Education as Commodity explores the implications of the standards/testing movement on a wider scale, and the discussion emerging below is excellent.

Wednesday, May 11, 2005

Could this be your life?

I've often blathered here about a vision for a sort of simulator for visualizing and "trying out" future lifestyles. It may become the focus of my masters thesis if I can buckle down. A career plan builder is a step in the right direction, but it doesn't really go far enough. Could This Be Your Life? is an interesting take on the concept. It's not exactly a rich experience, but yields some interesting results.

Wednesday, May 04, 2005

The Learning Landscape for Groups

I'm excited about the latest installation of the open-source ELGG platform, called TeacherEd, not because it's anything earth-shaking (although it appears to be an excellent start), but because it shows how easily the application can be adapted to different purposes. At its core, it's basically a blogging application with the ability to host and share files, but it also has functions for forming communities with user-defined permissions on everything. It was originally billed as a type of e-portfolio application, which it certainly could be, but I'm thinking that other possibilities may be more fruitful.

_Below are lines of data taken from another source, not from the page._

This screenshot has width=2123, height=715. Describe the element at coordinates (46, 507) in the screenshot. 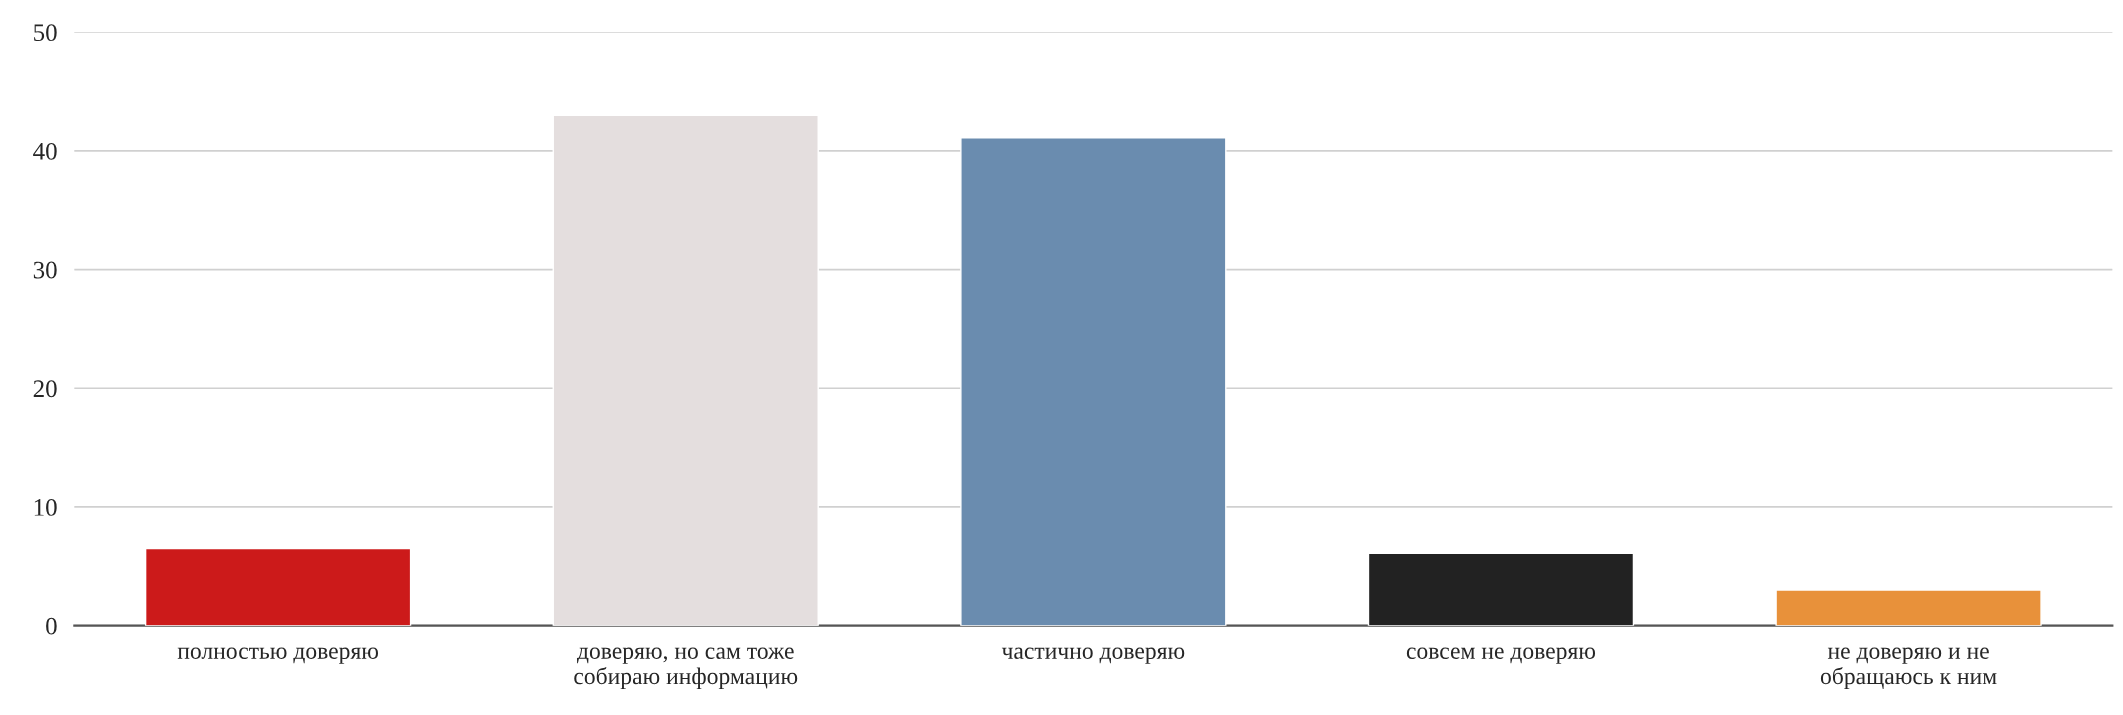

I see `y-tick-label: 10` at that location.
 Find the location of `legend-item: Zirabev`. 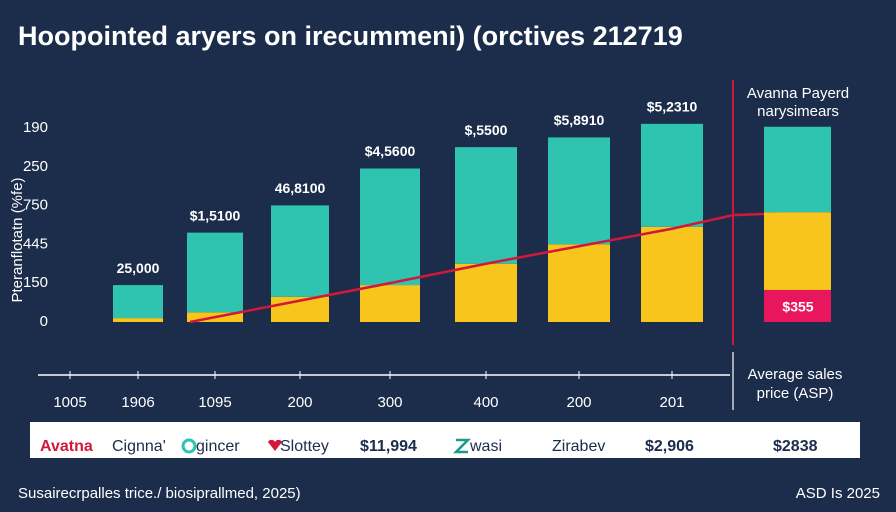

legend-item: Zirabev is located at coordinates (578, 446).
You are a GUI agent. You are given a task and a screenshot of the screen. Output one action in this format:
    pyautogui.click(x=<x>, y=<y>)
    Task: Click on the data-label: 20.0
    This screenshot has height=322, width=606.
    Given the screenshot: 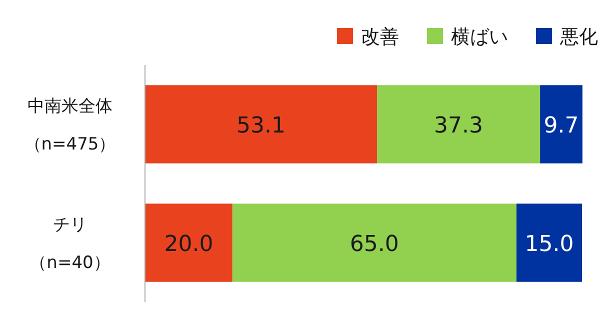 What is the action you would take?
    pyautogui.click(x=189, y=244)
    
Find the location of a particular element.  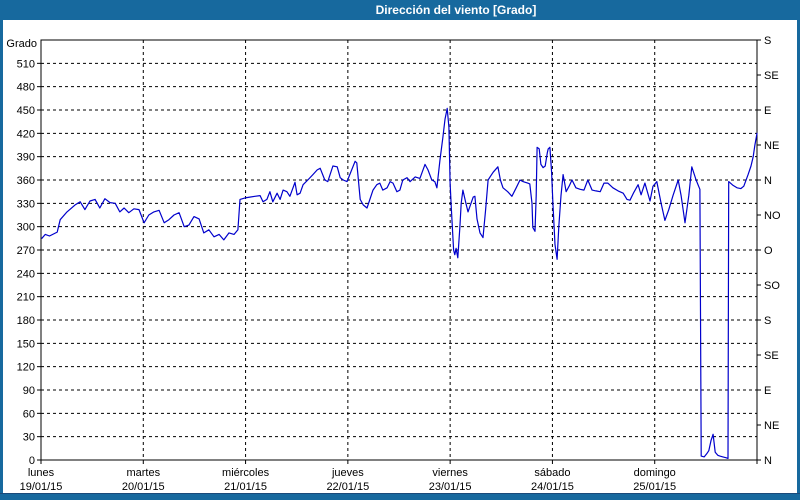

y-axis-tick-label: 0 is located at coordinates (32, 461).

I'm thinking that ELGG could be used as the platform for association and club web sites -- basically any group of people who want control over who sees their content and interactions. For example, our local citizens' association could have sections that were open to the public (news, membership info, links and documents) as well as private discussions or strategic documents that were only for members. Members could form project teams with their own posts and files, and individuals could post their individual feedback and research. It would be more personal and accessible than a discussion board, less annoying than a listserv and more flexible than the group blog we've got now.

Perhaps this is an example of how the web is changing and a possible display of how powerful it could be for groups. The tools themselves have been around for a few years, but the application of free, open networking software to very specific niches is where things could really take off. What about study groups and homeschooler networks, sports clubs and project teams? Dave and Ben have done great work here, and I think it's only a matter of time before customized versions of their alpha applications (and the related work of others) are changing the way groups interact online.